[Given instruction] Arrange the material below as a numbered list of its lines, skipping blank lines and leaving out the pictures.

• • • •

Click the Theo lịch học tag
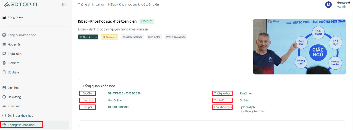 click(x=88, y=37)
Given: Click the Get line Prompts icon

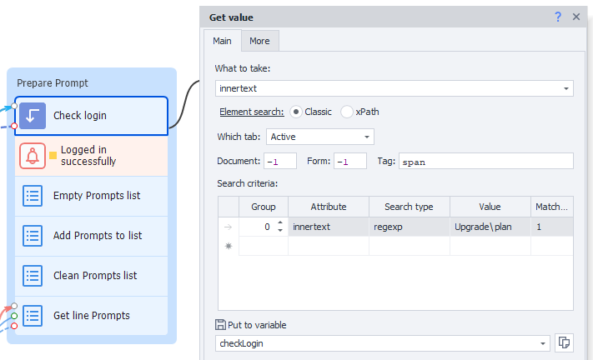Looking at the screenshot, I should point(33,316).
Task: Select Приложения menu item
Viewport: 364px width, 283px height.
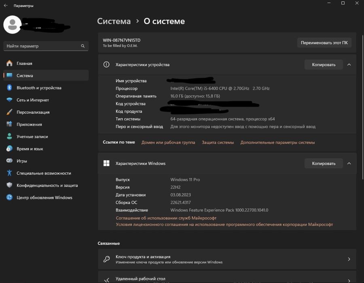Action: (x=29, y=124)
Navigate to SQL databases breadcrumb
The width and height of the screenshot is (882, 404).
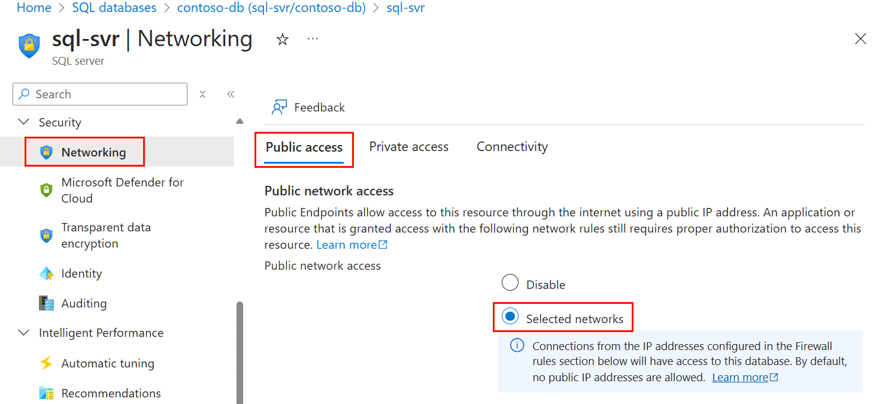coord(114,8)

• • • •

[Finished task]
1. Click the Theo lịch học tag
2.  click(x=88, y=37)
3. Given: Click the Get line Prompts icon
4. Looking at the screenshot, I should point(33,316).
5. Task: Select Приложения menu item
6. Viewport: 364px width, 283px height.
7. Action: (x=29, y=124)
8. Navigate to SQL databases breadcrumb
9. The width and height of the screenshot is (882, 404).
10. coord(114,8)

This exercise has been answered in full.